I wonder who’s gaslighting us now. Here are some of the major perpetrators:

  • The pundits and pseudo-economists of all tribes who try to convince us that the government can spend, borrow, and create money almost without limit or harm. What happens when interest on the national debt swallows up so much of the federal budget that little is left for anything else? The government isn’t likely to close shop (too bad), so we ought to be discussing what desperate measures it and its dependents will resort to when the well dries up.
  • The “labor advocates” who try to convince us that the government can set a minimum wage without inflicting hardship on unskilled workers through lost jobs, curtailed hours, deteriorating work conditions, fewer amenities like training, or higher consumer prices, which those workers face as consumers.
  • The “consumer advocates” who try to convince us that the price system is the enemy of the common man and woman. When a politician promises, as Kamala Harris does, to stamp out high prices, “gouging”—without mentioning the money-creating Federal Reserve—beware.
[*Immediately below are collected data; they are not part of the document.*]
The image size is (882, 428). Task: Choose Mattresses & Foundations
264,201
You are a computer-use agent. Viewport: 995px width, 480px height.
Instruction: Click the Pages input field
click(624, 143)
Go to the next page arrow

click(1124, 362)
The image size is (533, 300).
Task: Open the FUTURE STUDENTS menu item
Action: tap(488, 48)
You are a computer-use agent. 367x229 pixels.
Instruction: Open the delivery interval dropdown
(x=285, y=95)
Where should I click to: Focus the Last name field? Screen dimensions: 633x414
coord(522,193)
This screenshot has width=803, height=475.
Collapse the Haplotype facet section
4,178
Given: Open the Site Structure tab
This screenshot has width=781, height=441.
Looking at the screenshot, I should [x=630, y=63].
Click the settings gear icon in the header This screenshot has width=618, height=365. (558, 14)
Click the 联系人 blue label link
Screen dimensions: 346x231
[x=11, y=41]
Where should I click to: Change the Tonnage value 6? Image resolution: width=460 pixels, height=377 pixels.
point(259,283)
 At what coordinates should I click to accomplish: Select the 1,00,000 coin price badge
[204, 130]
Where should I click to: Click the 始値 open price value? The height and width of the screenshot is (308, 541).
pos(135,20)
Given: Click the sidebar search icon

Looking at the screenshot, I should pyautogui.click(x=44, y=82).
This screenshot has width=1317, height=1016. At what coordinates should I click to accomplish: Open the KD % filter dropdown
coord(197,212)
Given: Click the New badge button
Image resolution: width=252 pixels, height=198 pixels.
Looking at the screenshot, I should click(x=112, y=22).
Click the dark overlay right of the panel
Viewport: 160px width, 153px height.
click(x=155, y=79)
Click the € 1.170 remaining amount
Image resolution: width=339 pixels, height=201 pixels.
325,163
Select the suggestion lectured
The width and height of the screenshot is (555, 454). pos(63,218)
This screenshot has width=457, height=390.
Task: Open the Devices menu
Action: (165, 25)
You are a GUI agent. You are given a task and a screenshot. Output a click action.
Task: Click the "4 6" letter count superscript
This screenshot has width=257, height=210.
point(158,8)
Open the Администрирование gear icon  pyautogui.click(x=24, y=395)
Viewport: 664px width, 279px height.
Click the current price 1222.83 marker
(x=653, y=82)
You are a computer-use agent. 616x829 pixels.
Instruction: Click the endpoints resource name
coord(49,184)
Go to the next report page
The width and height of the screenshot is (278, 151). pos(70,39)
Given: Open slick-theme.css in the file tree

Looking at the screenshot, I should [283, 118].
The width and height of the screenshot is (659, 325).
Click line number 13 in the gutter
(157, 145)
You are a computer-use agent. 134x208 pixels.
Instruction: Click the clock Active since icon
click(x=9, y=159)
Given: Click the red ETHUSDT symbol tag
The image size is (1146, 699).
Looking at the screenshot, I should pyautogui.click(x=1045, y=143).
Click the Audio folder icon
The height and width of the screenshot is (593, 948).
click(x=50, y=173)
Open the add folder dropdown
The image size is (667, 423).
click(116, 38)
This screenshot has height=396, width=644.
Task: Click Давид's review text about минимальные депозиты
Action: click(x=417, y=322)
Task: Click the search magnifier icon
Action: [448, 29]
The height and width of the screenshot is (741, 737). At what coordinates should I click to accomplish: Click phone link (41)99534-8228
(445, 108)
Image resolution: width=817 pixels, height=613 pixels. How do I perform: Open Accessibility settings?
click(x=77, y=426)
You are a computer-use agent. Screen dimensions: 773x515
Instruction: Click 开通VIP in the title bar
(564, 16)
You are about to be victimized by the perennial bipartisan war on prices, which means us.
  • The regulatory crusaders who try to convince us that increasing the cost of producing goods and interfering with voluntary transactions can raise the general standard of living. It cannot.
  • The so-called progressives who try to convince us that mass consumption can precede mass production. It cannot. And as economist Bryan Caplan points out, mass production has never benefitted only a small fraction of society. How could it?
  • The Marxists, neo-Marxists, and those they have inspired who try to convince us that our free market transactions are inherently exploitative rather than mutually beneficial. Their condescension knows no bounds.
  • The “environmentalists” (having seen socialism’s dismal record) who try to convince us that the free market is bad not because it produces too little, but because it produces too much.
  • The anti-trade agitators who try to convince us that tariffs harm foreigners (as though that were a good thing) rather than Americans. Centuries of evidence and sound theory show this is not true. Tariffs are meant to raise domestic prices and limit choice for consumers. That can’t be good.
  • The national conservatives and progressives who try to convince us that immigrants cause rising housing prices rather than the endless array of government restrictions on building. How cruel is that?
  • The border closers on both sides who try to convince us that Americans would be better off without eager workers from around the world seeking to escape poverty and tyranny and make better lives in wealthy America, where they can at least double their incomes. The fixed-pie nonsense was invented by demagogues and is embraced by Donald Trump and Bernie Sanders alike.
  • The gatekeepers who try to convince us that the government could pull off a historic mass deportation without jeopardizing everyone’s liberty and disrupting the social cooperation that voluntary represents.
  • The “social justice” warriors who try to convince us that any disparity deemed unflattering is the result of bigotry and oppression—evidence to the contrary be damned.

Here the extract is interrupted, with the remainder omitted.